Scientific research into the fibrous ferrierite’s habit has become very important because of its potential health risks that could be similar to minerals like asbestos and erionite, and is strongly linked to fiber shape and size. Long, thin, durable fibers can be inhaled deep into the lungs, where they may persist and irritate lung tissue.
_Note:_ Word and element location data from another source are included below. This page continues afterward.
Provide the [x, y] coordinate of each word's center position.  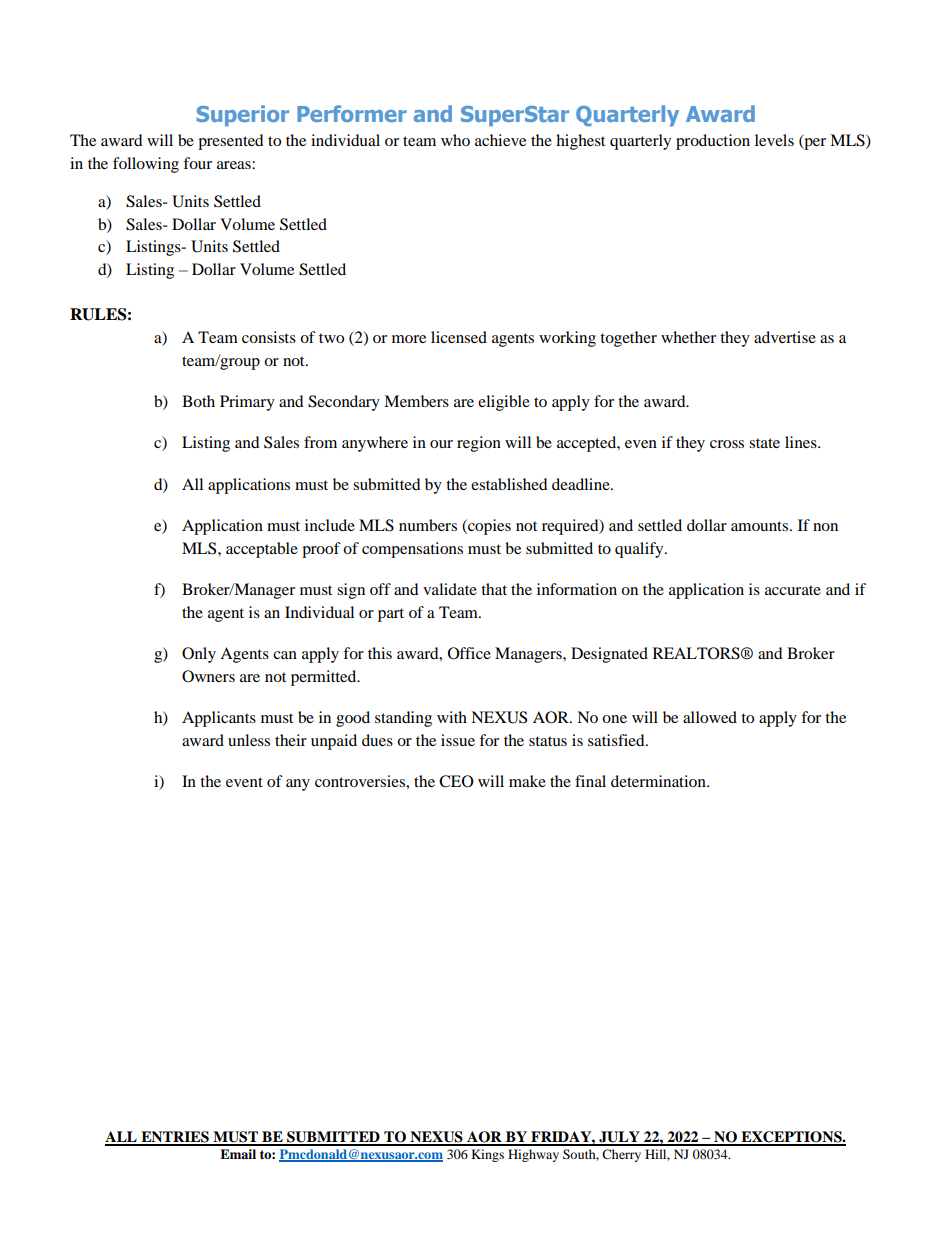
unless [249, 740]
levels [774, 140]
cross [727, 444]
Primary [247, 403]
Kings [487, 1155]
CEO [456, 781]
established [509, 484]
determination [659, 781]
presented [231, 142]
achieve [500, 140]
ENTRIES [175, 1138]
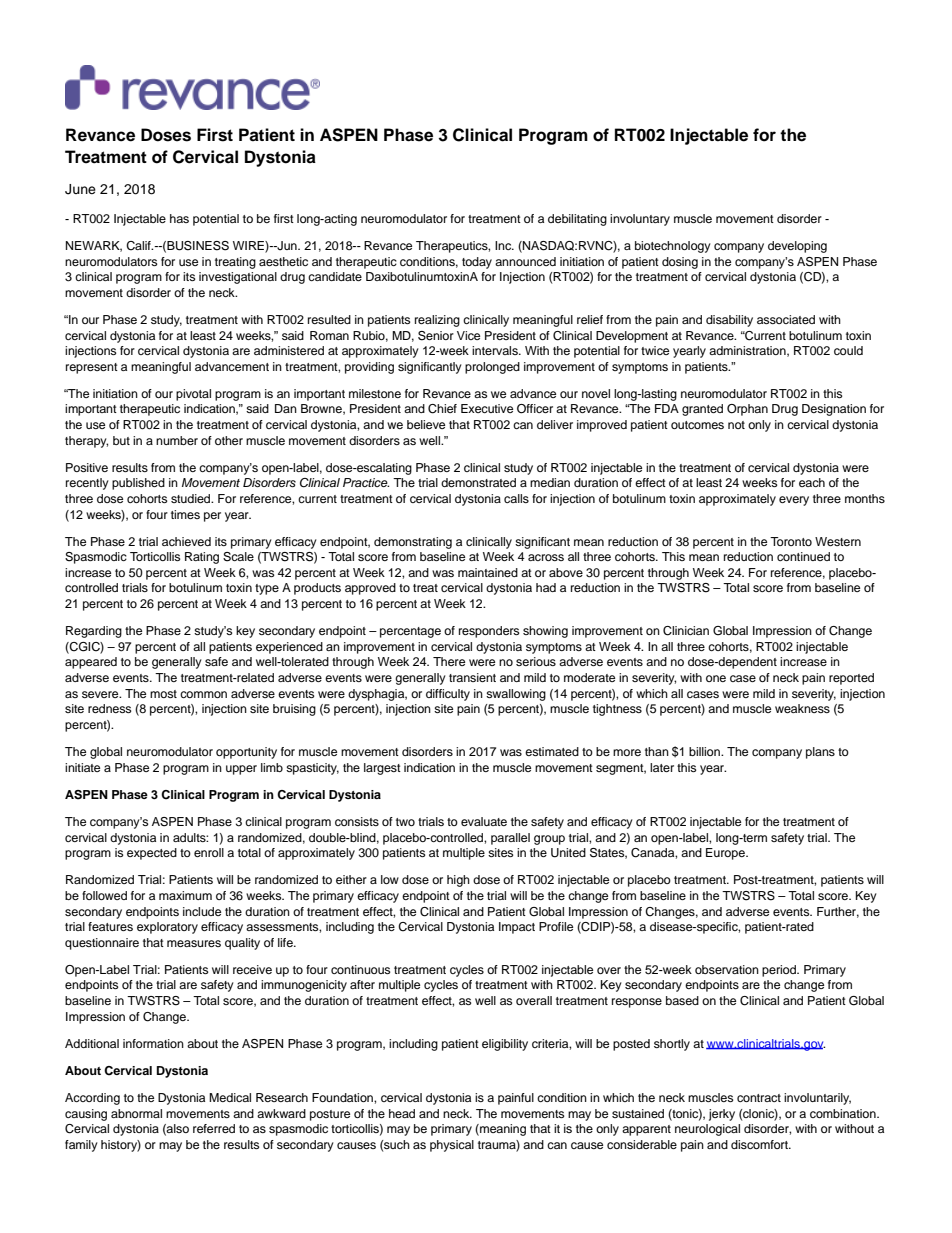 This screenshot has height=1233, width=952. What do you see at coordinates (477, 263) in the screenshot?
I see `today` at bounding box center [477, 263].
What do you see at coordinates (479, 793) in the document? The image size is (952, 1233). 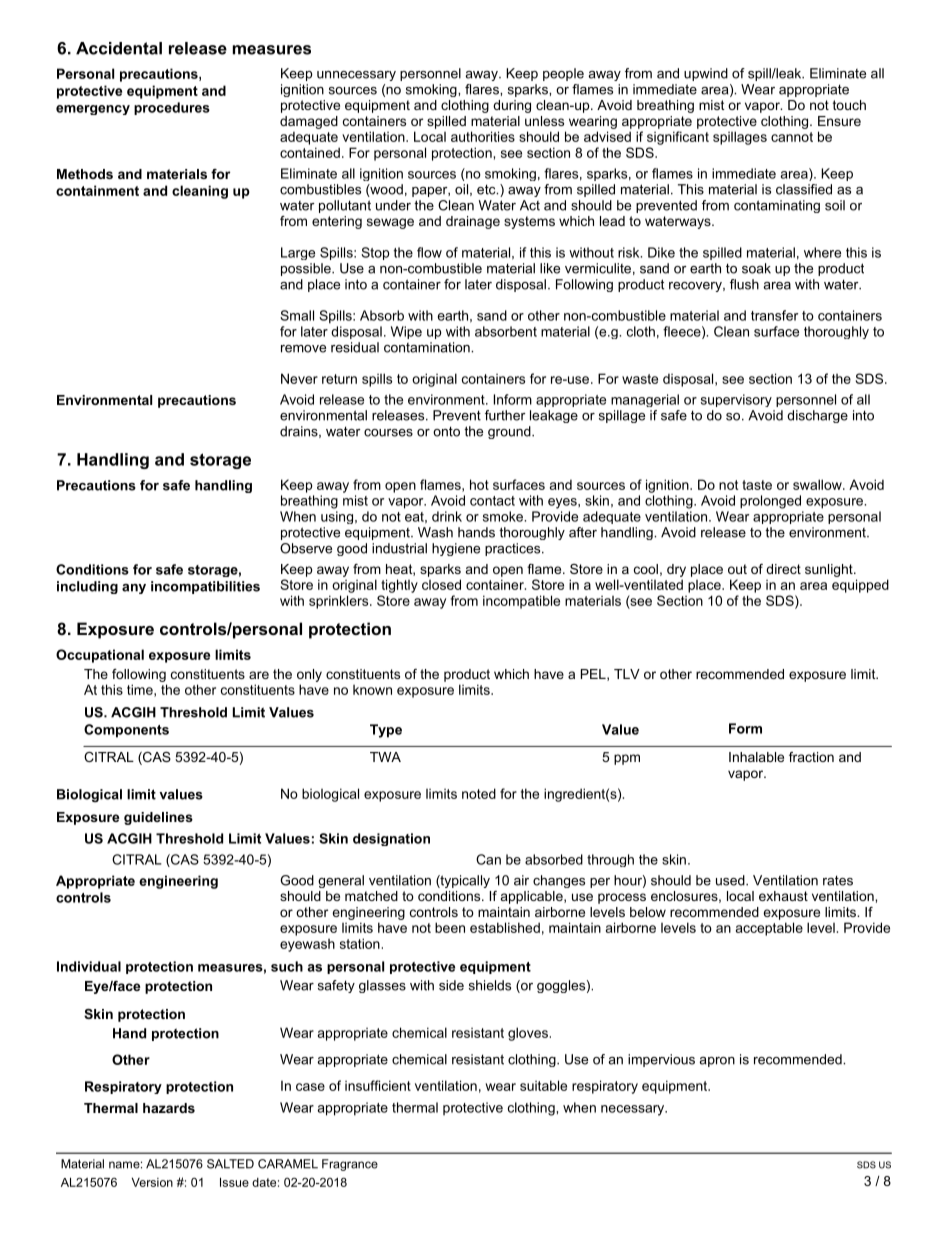 I see `noted` at bounding box center [479, 793].
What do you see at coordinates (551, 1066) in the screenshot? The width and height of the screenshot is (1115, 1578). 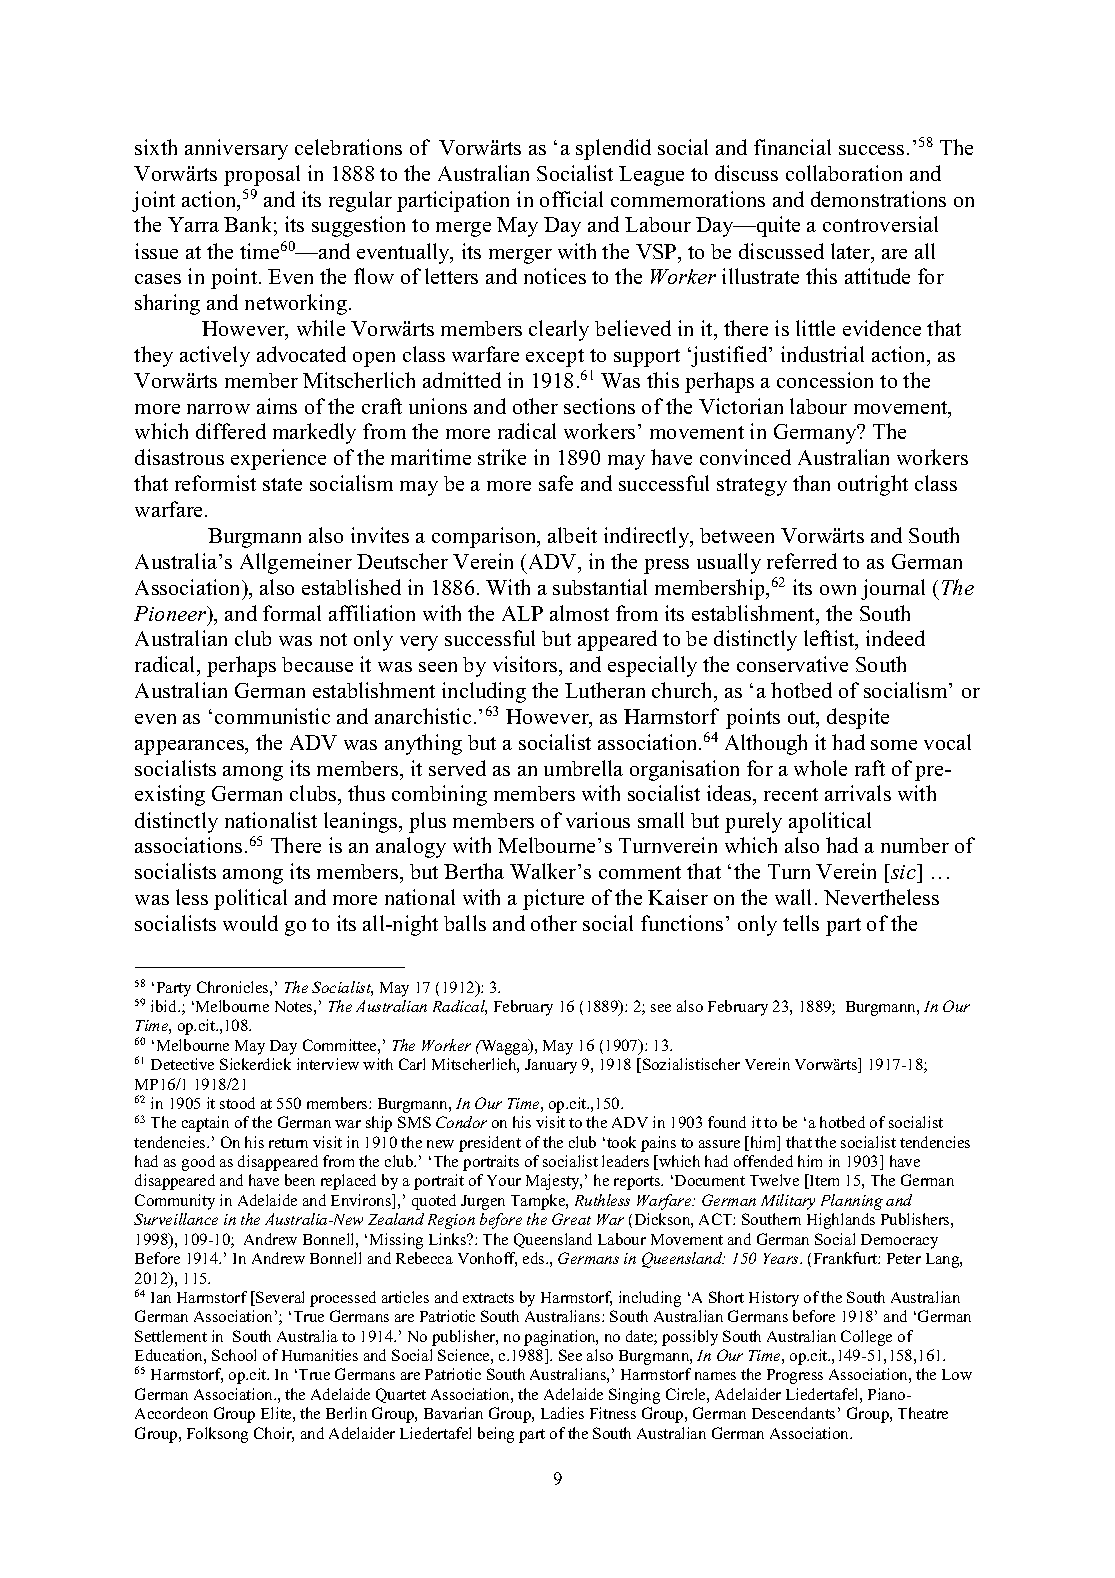 I see `January` at bounding box center [551, 1066].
Measurements of fibrous ferrierite from northern Italy and from the Lovelock, Nevada deposits show that many fibers fall within the “breathable/respirable” size range used for occupational health screening, meaning they are small enough to reach the lower lungs if airborne and inhaled. Surface studies also found that fibrous ferrierite can be chemically and physically similar to fibrous erionite, which is known to be highly carcinogenic. Researches recommended a precautionary approach when fibrous ferrierite is present until direct toxicology testing is completed.

Ferrierite has not been formally classified as a human carcinogen, but the occurrence of naturally fibrous–asbestiform ferrierite and its respirable fiber sizes are reasons it continues to be studied for possible health effects in specific locations.